** start of RAW RECORDS **
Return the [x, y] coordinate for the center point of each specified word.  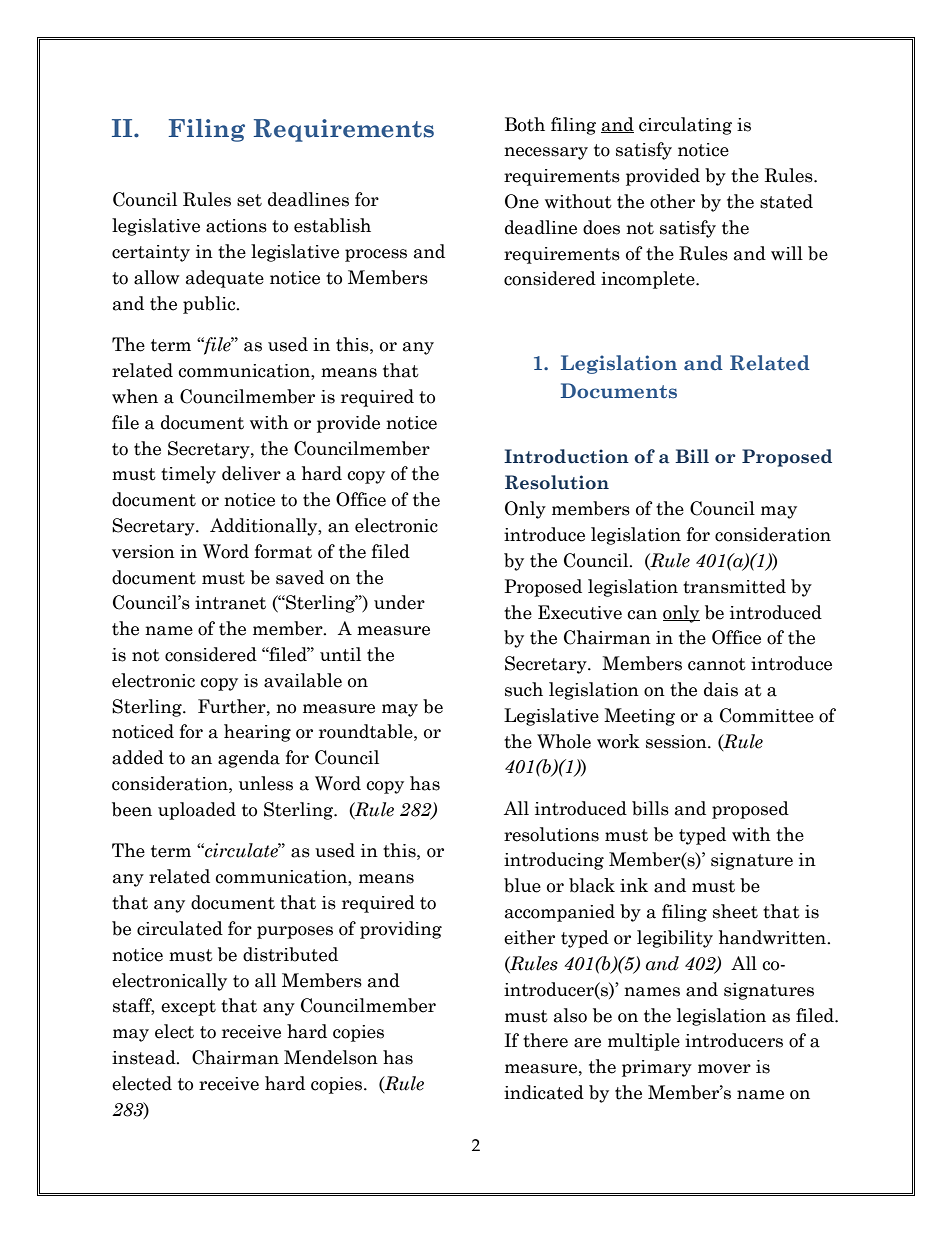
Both [525, 124]
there [545, 1040]
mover [724, 1069]
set [249, 200]
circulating [685, 126]
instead [145, 1057]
** end of RAW RECORDS **
> SET PROBLEM: Could you edit the material above so that "center point" becomes "midpoint" and everything else stays the same, leaving the pictures out of your answer?

> RIGHT ANSWER:
Return the [x, y] coordinate for the midpoint of each specified word.  
Both [525, 124]
there [545, 1040]
mover [724, 1069]
set [249, 200]
circulating [685, 126]
instead [145, 1057]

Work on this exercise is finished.